As intenções de compra de máquinas e implementos agrícolas na Expointer 2026 somaram R$ 5,461 bilhões, crescimento de aproximadamente 45% em relação aos R$ 3,751 bilhões registrados na edição de 2025. Os dados foram divulgados pelo Sindicato das Indústrias de Máquinas e Implementos Agrícolas no Rio Grande do Sul (SIMERS) nesta terça-feira (8).
O levantamento do SIMERS baseia-se em informações coletadas junto a agentes financeiros que atuaram no evento, como Banco do Brasil, Caixa Econômica Federal, Banrisul, Badesul, BRDE, Sicoob, Sicredi, Cresol, Santander, Unicredi e bancos de fábrica. A diretora executiva da entidade, Ana Paula Werlang, explicou que a metodologia permite construir um retrato abrangente da movimentação do mercado, embora os números representem intenções de compra e não necessariamente negócios faturados ou entregues.
Para o presidente do SIMERS, Claudio Bier, o resultado ocorre enquanto a indústria e os produtores ainda enfrentam dificuldades. Ele afirmou que os juros permanecem elevados e que muitos produtores têm dificuldades para renegociar dívidas, o que torna o crédito um fator de cautela para novos investimentos.
A disposição para investir foi favorecida pela melhora nos preços das commodities e pelo estoque de soja armazenado por parte dos produtores. A feira também foi o primeiro grande evento do setor após o anúncio do Plano Safra 2026/27, o que colocou as condições de crédito no centro das decisões de compra.

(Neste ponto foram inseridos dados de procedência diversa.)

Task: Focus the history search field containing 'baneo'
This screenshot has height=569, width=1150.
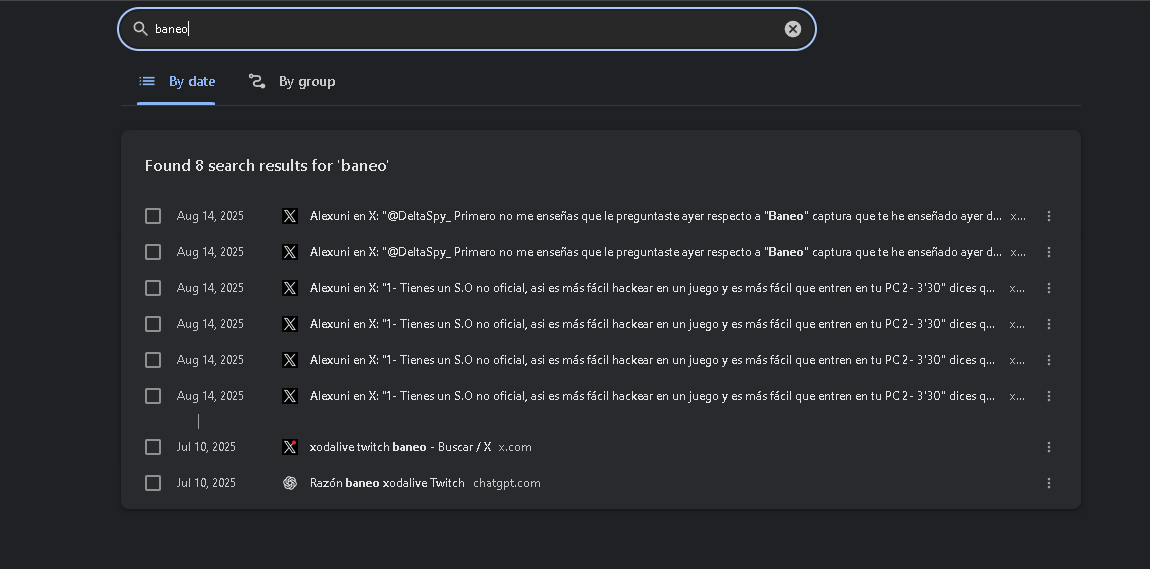Action: tap(466, 29)
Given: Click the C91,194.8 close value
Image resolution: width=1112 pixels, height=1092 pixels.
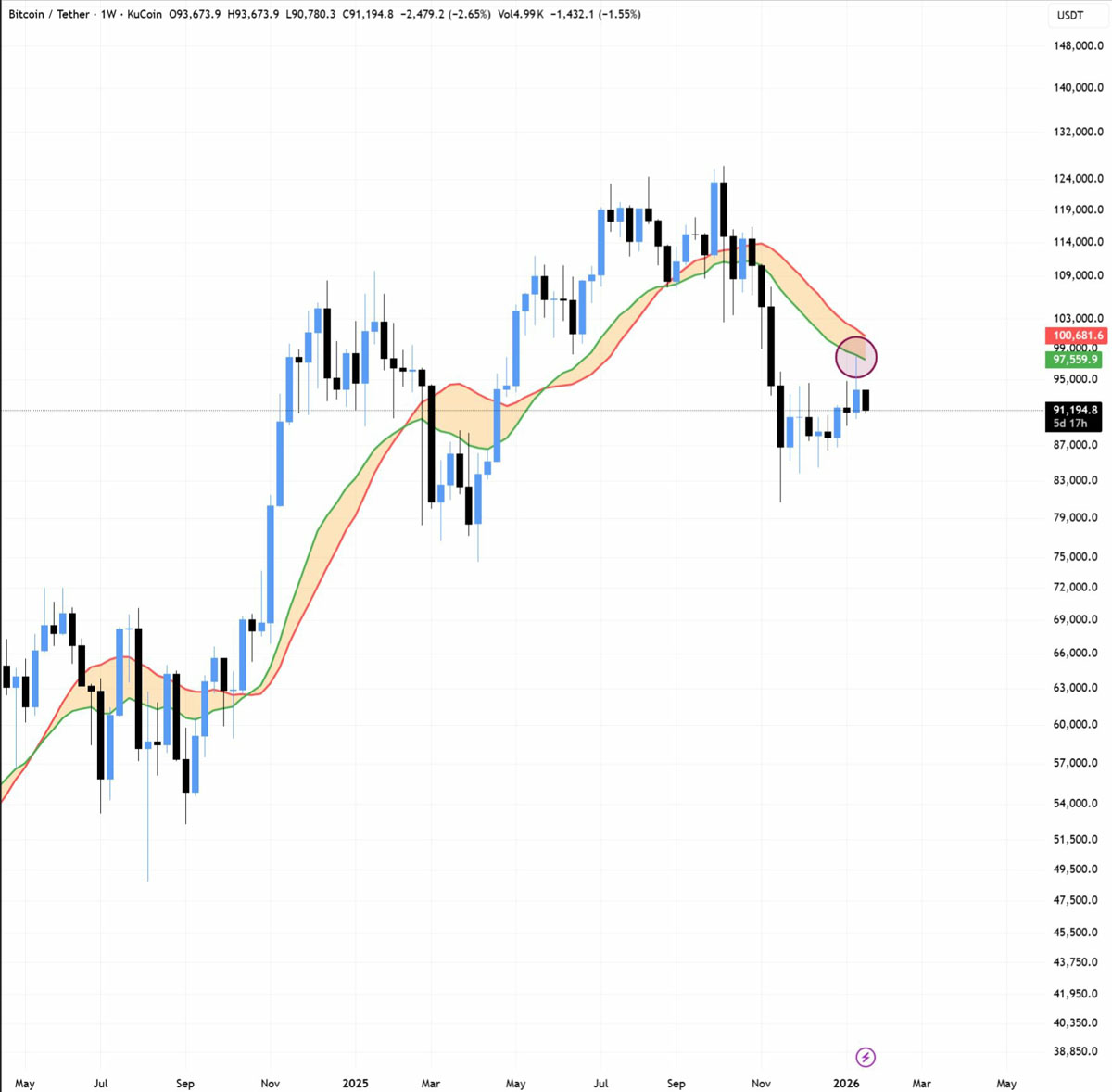Looking at the screenshot, I should [368, 15].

Bier disse que o crescimento de 45% mostra a existência de demanda represada e interesse em tecnologia para ganho de produtividade, mas ressaltou que o dado não representa, isoladamente, uma recuperação completa do setor. Segundo o presidente, a transformação desse interesse em investimento depende de juros adequados e crédito acessível nos próximos meses.